Investing in the landscapes and value chains around commercial forestry assets is a key element of the platform’s investment strategy and aims to enhance economic development and deliver broader climate and biodiversity benefits. Such financing opportunities are expected to include smallholder forestry, agroforestry, other agribusiness, supporting industry linked to forestry assets, downstream market development as well as renewable energy.
New Forests is planning to raise a parallel impact financing vehicle alongside the commercial forestry platform. In preparation of fundraising, New Forests would like to make an initial assessment of the needs and the opportunities for landscape impact finance in the vicinity of potential target assets of AFIP, alongside a parallel workstream to develop a facility’s high level design, including key elements of the facility’s investment strategy, operational set up and governance.
For the AFIP Landscape Opportunity Study, we mapped commercial forestry value chains around AFIP target assets in Tanzania and Uganda and defined relevant ecosystem surrounding forestry value chains, including analysis of plantable forest areas, socio-economic factors, biosphere considerations, stakeholders, etc. We then identified and pre-screened an indicative pipeline of investible opportunities in Tanzania within the value chains and ecosystem mapped.
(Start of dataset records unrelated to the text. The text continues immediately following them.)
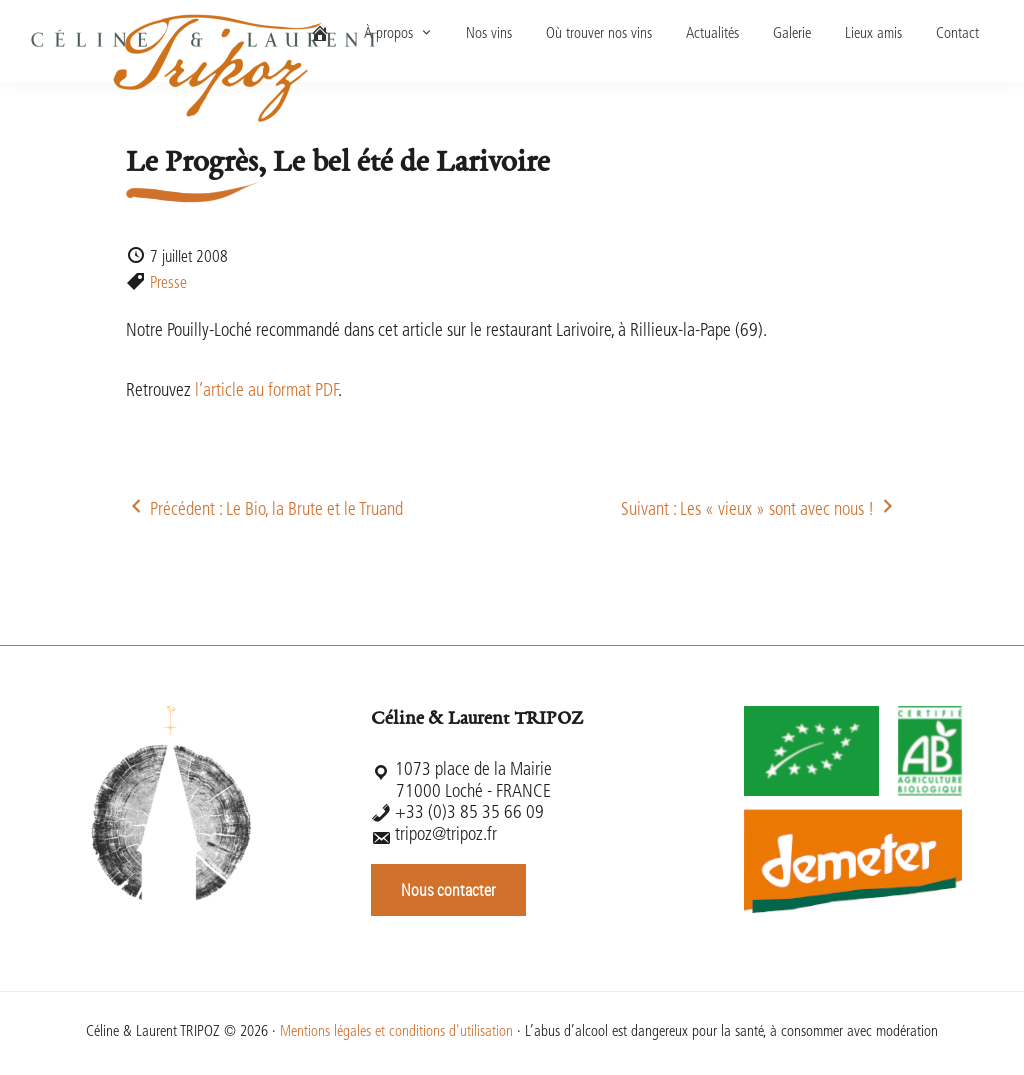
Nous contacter (448, 890)
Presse (168, 284)
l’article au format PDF (266, 391)
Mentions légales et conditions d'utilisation (396, 1032)
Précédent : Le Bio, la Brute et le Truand (264, 510)
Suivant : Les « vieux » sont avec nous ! (759, 510)
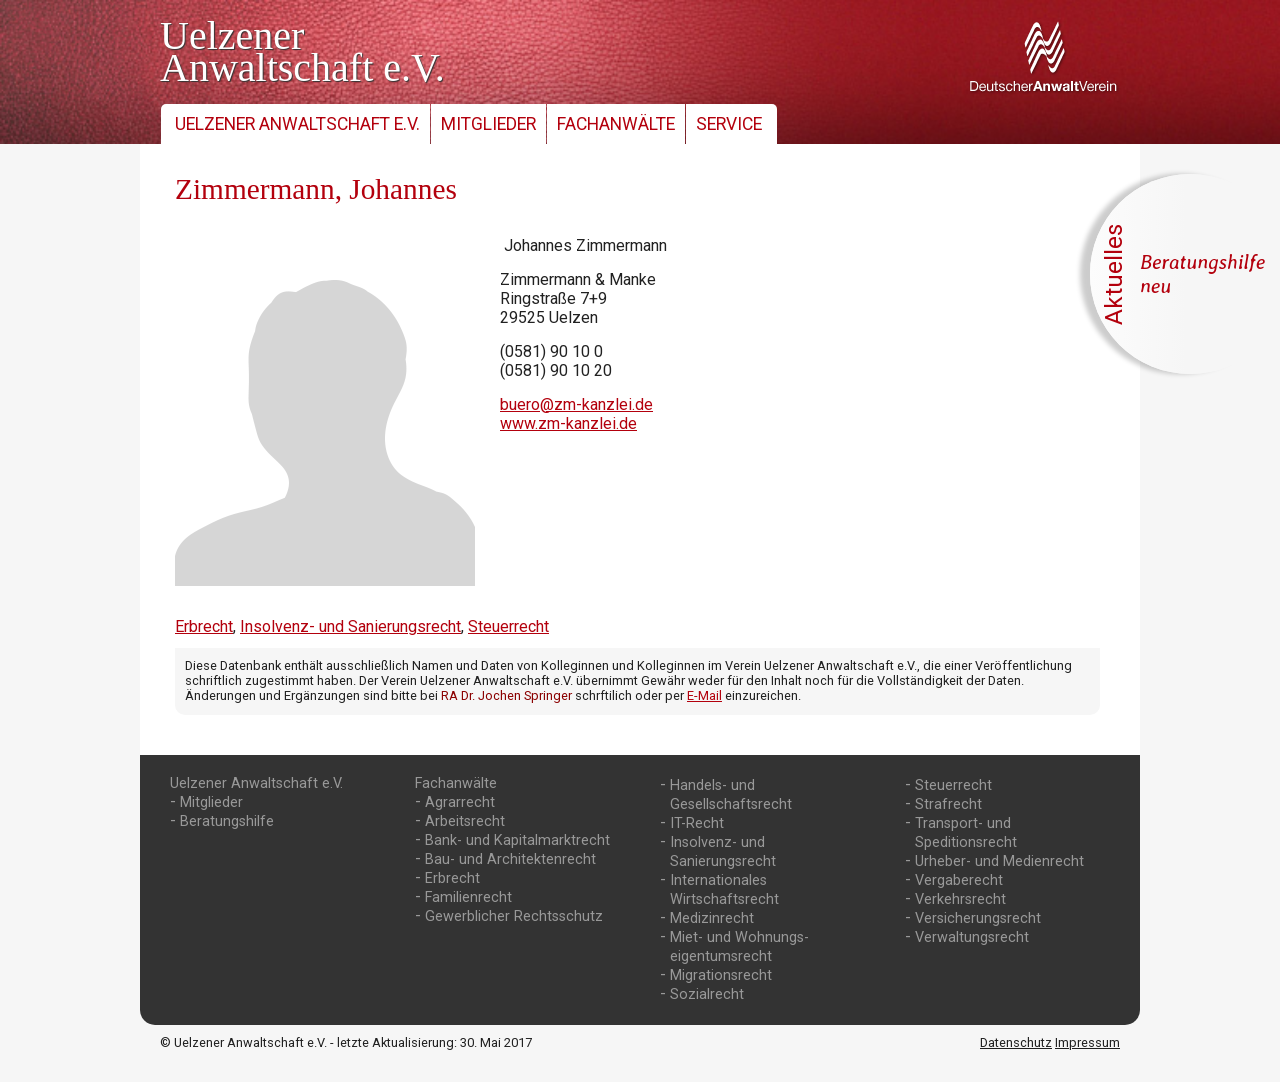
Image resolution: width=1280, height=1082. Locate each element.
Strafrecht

For the AFIP Impact Facility Design, we incorporated findings from the Landscape Opportunity Study to define the scope of the proposed impact facility, including investment strategy and operational model; management and governance; balance of achieving impact within the African forestry ecosystem and the facility’s contribution to the primary AFIP fund. We then modelled fund economics and articulated implications for the impact facility’s sustainability based on different facility design options.
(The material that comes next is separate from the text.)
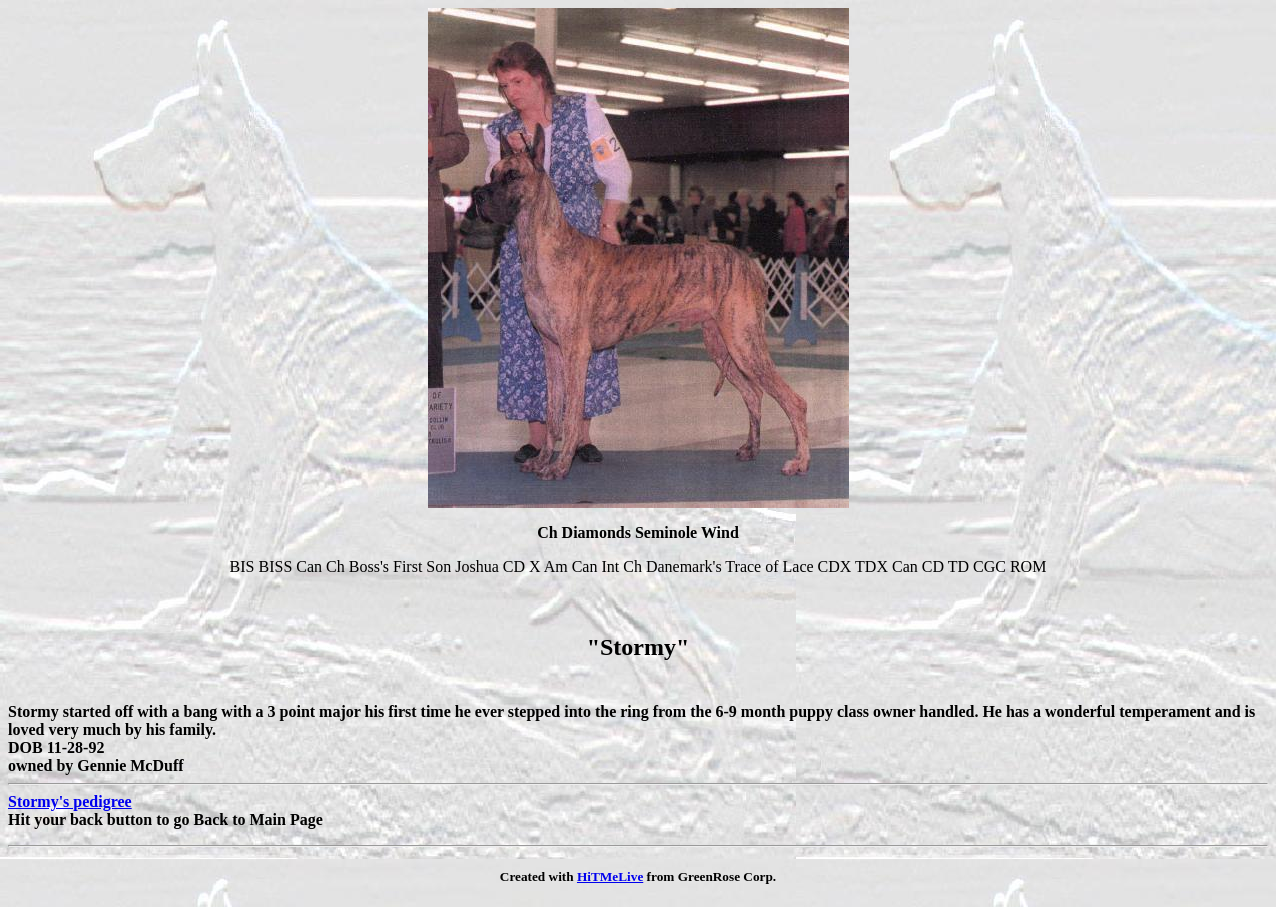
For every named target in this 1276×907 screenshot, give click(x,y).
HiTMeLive (610, 876)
We gathered a team of technical forestry experts, local experts in Tanzania and Uganda, and investment advisory experts in order to meet all the objectives of both workstreams. We complemented desk research, stakeholder consultations, and sophisticated GIS analysis with a field visit to better understand forestry landscapes in Tanzania and conduct pre-screenings in-person to develop an indicative pipeline of investment opportunities for the AFIP Impact Facility.
We identified a surprisingly robust and impactful pipeline of potential investment opportunities in Tanzania for the AFIP Impact Facility, leading to a hypothesis that the AFIP Impact Facility could also achieve great impact in Uganda and Mozambique as well, where populations adjacent to commercial forestry landscapes suffer from much higher poverty rates and the forestry sector is less developed.